8.3.5 Rechtsprechung zu mündlichen Verhandlungen während der COVID-19-Pandemie und vor G 1/21
Nach Auffassung der Kammer in T 762/21 lässt sich die mündliche Verhandlung in bestimmten Fällen effizienter in Präsenz durchführen als per Videokonferenz, so auch im vorliegenden Fall. Doch anders als vom Beschwerdegegner mit Verweis auf G 1/21 geltend gemacht, sah sie keinen Verfahrensmangel darin, dass die Einspruchsabteilung die mündliche Verhandlung als Videokonferenz durchgeführt hatte. Insbesondere die vom Beschwerdeführer angeführte Tatsache, dass ihm nicht gestattet worden war, seinen Bildschirm für eine PowerPoint-Präsentation zu teilen, stellte keinen Verfahrensmangel dar, der auf die Durchführung als Videokonferenz zurückzuführen war. Dasselbe wäre in einer in Präsenz durchgeführten mündlichen Verhandlung passiert, wenn der Beschwerdeführer dort versucht hätte, seine Argumente anhand einer nicht vorab schriftlich angekündigten oder eingereichten PowerPoint-Präsentation vorzutragen.

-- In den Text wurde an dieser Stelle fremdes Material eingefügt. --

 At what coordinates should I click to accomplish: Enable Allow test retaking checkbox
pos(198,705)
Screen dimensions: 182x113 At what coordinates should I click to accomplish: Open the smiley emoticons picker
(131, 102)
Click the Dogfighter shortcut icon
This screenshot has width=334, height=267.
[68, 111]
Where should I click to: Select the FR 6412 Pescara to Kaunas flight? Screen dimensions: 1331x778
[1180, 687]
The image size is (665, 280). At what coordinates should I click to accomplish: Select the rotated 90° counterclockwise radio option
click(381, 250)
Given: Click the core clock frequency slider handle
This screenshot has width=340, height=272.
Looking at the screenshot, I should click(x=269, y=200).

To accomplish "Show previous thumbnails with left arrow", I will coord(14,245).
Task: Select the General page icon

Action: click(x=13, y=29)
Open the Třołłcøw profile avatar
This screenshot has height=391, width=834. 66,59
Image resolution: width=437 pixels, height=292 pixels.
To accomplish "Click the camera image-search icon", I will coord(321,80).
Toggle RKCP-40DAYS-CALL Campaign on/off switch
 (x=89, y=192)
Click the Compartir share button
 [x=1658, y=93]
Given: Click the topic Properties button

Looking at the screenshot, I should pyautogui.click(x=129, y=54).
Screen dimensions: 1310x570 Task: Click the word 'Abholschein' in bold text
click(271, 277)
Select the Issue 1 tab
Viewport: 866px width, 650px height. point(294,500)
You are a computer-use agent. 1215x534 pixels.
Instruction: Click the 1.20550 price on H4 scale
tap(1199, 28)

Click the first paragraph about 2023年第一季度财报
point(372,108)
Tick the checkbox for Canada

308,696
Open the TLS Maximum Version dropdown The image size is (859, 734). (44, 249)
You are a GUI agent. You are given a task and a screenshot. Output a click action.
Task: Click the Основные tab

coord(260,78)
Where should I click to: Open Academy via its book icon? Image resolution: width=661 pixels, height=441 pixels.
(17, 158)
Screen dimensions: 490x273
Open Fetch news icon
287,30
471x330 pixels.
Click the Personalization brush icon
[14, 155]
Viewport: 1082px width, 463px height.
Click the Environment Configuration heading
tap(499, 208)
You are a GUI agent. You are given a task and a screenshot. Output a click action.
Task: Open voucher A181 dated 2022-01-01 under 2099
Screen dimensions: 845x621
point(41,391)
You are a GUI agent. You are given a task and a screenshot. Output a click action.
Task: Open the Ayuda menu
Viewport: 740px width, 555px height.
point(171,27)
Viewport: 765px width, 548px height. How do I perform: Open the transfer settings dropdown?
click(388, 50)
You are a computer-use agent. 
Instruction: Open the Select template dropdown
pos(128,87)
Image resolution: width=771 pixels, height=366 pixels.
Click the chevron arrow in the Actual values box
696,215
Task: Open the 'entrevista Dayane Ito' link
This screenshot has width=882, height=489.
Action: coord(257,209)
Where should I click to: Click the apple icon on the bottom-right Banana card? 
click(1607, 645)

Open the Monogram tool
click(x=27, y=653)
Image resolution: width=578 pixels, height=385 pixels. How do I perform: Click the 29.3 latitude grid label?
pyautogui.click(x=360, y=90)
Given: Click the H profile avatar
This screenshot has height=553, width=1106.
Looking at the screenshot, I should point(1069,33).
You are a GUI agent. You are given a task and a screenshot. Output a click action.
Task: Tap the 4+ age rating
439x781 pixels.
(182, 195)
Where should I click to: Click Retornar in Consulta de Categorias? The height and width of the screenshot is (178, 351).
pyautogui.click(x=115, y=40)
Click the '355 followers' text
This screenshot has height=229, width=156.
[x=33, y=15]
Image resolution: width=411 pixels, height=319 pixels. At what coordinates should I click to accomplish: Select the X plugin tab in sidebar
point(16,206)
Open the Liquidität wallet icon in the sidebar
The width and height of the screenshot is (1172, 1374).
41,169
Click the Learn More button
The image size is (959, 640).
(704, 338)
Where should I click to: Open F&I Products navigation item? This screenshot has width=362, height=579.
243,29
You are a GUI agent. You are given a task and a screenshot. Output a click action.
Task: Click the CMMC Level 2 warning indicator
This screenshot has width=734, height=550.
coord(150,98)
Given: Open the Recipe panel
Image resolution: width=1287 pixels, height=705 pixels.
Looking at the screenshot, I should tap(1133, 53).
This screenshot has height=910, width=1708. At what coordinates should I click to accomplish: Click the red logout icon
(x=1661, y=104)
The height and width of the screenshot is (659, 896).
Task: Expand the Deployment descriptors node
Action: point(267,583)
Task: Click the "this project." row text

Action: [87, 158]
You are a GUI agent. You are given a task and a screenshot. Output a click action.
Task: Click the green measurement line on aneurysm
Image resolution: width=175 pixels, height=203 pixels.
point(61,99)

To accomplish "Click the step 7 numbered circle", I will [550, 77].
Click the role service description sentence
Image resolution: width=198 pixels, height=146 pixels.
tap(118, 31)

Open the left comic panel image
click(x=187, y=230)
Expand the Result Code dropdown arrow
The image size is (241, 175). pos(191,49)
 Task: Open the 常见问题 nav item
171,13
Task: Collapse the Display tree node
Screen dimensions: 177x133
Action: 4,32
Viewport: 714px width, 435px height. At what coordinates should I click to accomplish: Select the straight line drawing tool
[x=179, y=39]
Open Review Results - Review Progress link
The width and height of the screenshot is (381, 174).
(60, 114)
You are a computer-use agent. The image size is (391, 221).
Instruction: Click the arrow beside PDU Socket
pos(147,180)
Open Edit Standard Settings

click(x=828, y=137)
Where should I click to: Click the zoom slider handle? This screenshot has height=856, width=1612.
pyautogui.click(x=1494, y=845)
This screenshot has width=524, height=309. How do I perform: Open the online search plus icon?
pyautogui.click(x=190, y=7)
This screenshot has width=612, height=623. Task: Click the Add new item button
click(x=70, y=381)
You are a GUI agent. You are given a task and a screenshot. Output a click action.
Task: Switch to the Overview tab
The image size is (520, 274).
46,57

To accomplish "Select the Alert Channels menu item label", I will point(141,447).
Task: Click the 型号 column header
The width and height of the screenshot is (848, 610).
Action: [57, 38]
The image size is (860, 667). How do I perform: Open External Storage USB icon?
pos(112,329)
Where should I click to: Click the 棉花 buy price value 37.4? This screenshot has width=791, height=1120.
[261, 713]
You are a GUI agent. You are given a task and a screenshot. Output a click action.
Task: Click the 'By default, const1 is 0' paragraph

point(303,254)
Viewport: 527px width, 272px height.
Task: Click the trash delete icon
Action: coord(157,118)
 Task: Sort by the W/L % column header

In T 2011/21 hatte der Beschwerdeführer (Einsprechende) die Entscheidung der Einspruchsabteilung angefochten, die mündliche Verhandlung und die Begutachtung des Kindersicherheitssitzes "Sirona" per Videokonferenz durchzuführen. Die Einspruchsabteilung hatte nach Ansicht der Kammer fälschlicherweise die vom Einsprechenden beantragte Beweisaufnahme durch Augenscheinseinnahme in Präsenz abgelehnt. Der Antrag des Einsprechenden war begründet und nach Auffassung der Kammer fundiert gewesen, insbesondere da der in Augenschein zu nehmende Sitz ein komplexer dreidimensionaler Gegenstand war und nicht von vornherein davon auszugehen war, dass die Verhandlungsteilnehmer anhand von am Bildschirm präsentierten Bildern den vollen Umfang der Offenbarung einschätzen konnten. Doch stellte dieser Fehler keinen wesentlichen Verfahrensmangel dar, denn tatsächlich war die Entscheidung der Einspruchsabteilung, den Gegenstand des unabhängigen Anspruchs 1 des Patents in der aufrechterhaltenen Fassung trotz der Vorbenutzung des "Sirona" für neu zu befinden, durch die Durchführung als Videokonferenz weder zu Ungunsten des Beschwerdeführers (Einsprechenden) getroffen noch zu seinen Ungunsten beeinflusst worden.